Steps for I've been picking up my bones

  • Make I
    1
    Bone slices clean, ginger slices
  • Make I
    2
    Burn with cold water
  • Make I
    3
    I'm gonna get it out of my hair
  • Make I
    4
    Put a full amount of boiling water into the soup
  • Make I
    5
    The flesh on the bony is already very soft at this point, and the soup is coming out, the flesh on the bony is being cut off with chopsticks, and the bones are back in the pot. Second soup
  • Make I
    6
    Scratch the flesh and tear it with your hand. Wires, dry peppers cut to about a centimeter. Garlic slices
  • Make I
    7
    Put more oil and heat in the pot. Put the torn bones in the pot and use the burning oil
  • Make I
    8
    Some of the scavenging flesh and blood can be put out on the snuff
  • Make I
    9
    Keep the right amount of oil and heat in the pot
  • Make I
    10
    I'll put in a good scavenger, and then I'll add sauerkraut, soy sauce, sugar, and a proper amount of cortex
  • Make I
    11
    If you add a proper amount of salt and chicken powder to your personal taste, you can make a pot
  • I've been picking up my bones Make Tips

    1. Since the size of the large bones purchased may vary, as does the amount of meat on them, the seasoning mentioned above is for reference only; the specific amount should be adjusted according to the quantity of meat removed from the bones. 2. Be careful of oil splattering when stir-frying the bones in oil, as the meat contains some moisture. Do not tear the meat into pieces that are too small. Watch the heat while frying and stir frequently to prevent burning. 3. Remove the meat from the middle section of the bone, as the texture of this part is best suited for this dish. The meat at both ends is a bit dry, so the result will be somewhat less than ideal.

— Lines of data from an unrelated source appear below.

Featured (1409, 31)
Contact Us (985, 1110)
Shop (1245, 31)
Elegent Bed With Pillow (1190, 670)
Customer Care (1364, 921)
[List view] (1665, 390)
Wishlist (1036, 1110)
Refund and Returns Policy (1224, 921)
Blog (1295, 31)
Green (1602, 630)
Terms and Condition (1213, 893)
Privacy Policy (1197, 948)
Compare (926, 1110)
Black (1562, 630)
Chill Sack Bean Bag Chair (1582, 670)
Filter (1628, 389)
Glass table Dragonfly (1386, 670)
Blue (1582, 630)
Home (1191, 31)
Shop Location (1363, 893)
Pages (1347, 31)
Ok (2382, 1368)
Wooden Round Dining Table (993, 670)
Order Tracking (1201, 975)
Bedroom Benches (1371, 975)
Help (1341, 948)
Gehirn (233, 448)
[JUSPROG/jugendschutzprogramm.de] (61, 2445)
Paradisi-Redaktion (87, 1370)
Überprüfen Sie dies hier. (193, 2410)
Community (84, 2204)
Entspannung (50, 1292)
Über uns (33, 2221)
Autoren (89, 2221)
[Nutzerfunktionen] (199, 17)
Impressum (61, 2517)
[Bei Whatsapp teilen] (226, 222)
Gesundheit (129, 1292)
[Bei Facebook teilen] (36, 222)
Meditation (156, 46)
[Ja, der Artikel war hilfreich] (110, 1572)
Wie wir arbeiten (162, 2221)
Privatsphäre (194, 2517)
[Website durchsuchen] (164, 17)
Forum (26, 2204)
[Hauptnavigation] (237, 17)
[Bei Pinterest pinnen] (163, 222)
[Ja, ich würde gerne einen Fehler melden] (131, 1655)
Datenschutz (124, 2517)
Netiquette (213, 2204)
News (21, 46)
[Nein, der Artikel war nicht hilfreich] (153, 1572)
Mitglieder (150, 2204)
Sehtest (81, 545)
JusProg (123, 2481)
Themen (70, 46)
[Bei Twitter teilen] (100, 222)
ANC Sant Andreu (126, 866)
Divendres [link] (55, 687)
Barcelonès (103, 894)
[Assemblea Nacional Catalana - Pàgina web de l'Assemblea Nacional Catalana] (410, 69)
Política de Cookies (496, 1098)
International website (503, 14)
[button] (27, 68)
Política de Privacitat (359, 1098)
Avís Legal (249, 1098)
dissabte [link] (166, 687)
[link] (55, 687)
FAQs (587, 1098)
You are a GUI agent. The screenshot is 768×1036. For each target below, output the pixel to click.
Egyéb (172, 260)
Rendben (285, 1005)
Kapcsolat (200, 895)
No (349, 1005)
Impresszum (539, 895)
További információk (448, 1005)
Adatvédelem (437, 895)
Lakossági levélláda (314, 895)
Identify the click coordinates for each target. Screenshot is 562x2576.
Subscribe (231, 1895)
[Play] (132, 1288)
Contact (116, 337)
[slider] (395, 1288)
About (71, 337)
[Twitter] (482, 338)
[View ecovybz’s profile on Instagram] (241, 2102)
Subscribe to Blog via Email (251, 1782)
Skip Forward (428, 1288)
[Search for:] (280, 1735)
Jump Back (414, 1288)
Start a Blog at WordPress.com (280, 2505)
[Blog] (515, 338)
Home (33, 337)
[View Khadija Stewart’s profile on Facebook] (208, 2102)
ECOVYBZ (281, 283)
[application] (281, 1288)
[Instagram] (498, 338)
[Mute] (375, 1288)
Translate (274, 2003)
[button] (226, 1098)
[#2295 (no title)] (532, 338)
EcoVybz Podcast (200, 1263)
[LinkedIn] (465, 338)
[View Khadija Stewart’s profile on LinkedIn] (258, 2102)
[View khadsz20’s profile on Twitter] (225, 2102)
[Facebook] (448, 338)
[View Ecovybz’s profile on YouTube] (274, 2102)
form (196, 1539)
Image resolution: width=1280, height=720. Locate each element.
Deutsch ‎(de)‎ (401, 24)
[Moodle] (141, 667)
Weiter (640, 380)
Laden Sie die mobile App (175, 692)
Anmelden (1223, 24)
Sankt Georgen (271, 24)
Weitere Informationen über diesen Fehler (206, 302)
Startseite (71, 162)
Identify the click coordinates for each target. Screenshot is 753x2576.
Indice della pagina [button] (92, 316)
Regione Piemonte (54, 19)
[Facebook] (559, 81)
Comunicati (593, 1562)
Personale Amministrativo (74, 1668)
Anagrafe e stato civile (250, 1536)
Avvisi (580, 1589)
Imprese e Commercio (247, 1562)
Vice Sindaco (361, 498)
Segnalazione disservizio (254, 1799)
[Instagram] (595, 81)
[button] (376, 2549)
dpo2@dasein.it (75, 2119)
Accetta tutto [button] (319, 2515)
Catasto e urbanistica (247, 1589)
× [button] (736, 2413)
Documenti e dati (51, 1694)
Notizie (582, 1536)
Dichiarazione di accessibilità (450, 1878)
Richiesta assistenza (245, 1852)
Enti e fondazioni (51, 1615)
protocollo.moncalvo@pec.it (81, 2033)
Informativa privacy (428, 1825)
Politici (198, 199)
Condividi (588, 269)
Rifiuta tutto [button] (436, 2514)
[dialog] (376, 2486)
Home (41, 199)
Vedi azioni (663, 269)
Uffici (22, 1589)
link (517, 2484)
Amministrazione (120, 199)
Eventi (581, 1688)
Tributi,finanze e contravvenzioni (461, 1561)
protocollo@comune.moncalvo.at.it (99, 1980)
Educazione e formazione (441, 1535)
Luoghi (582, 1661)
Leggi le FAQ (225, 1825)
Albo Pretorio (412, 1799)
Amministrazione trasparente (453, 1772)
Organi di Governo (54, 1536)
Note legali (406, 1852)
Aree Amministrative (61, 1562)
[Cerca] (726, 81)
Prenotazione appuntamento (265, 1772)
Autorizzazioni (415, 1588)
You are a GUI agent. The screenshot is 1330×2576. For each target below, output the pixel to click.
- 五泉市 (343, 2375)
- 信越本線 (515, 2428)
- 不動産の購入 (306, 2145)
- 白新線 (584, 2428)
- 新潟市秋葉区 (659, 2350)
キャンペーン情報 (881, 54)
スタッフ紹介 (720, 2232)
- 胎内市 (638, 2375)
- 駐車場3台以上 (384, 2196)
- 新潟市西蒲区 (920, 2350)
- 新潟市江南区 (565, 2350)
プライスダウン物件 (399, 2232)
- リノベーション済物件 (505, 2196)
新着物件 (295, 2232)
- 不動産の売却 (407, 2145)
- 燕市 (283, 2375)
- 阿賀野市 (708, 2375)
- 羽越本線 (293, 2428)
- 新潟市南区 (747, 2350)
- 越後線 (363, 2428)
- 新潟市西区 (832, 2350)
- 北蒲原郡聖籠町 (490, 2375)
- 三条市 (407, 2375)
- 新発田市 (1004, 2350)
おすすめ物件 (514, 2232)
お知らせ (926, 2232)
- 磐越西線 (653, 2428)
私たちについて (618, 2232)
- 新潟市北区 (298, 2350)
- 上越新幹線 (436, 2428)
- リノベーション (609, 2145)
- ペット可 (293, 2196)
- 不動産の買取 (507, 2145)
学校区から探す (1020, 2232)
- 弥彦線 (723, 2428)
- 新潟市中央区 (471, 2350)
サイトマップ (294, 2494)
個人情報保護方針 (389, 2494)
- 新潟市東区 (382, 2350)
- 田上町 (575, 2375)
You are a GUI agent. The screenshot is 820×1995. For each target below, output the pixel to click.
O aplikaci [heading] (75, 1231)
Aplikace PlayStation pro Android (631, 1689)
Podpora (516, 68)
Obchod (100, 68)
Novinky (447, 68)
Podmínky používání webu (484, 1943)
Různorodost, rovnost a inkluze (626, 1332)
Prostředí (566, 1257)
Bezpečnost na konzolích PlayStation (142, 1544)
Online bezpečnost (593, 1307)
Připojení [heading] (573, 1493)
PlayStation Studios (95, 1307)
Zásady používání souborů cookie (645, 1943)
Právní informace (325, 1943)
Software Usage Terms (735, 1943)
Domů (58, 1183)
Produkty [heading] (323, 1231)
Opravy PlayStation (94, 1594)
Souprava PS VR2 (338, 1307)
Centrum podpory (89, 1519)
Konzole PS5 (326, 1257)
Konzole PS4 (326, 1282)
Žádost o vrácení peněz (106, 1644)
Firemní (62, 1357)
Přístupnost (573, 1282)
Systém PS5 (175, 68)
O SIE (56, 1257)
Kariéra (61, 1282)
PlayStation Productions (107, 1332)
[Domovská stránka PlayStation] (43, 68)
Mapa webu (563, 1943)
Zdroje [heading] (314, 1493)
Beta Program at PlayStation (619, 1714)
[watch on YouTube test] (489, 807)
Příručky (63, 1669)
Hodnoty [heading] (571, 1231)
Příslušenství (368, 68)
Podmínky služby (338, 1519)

The meat in the middle section is darker in color and has a clear grain. 4. There is not a lot of meat on the large bones, so you can appropriately choose larger ones when buying. If you want to do this, it is best to pick bones that have a relatively higher amount of meat. 5. The bones can be returned to the pot to continue making soup after the meat has been removed. Store the resulting soup in the refrigerator to use as stock. It is not only tasty and nutritious for cooking noodles or making soup, but also saves you from having to make stock every time or substituting with water.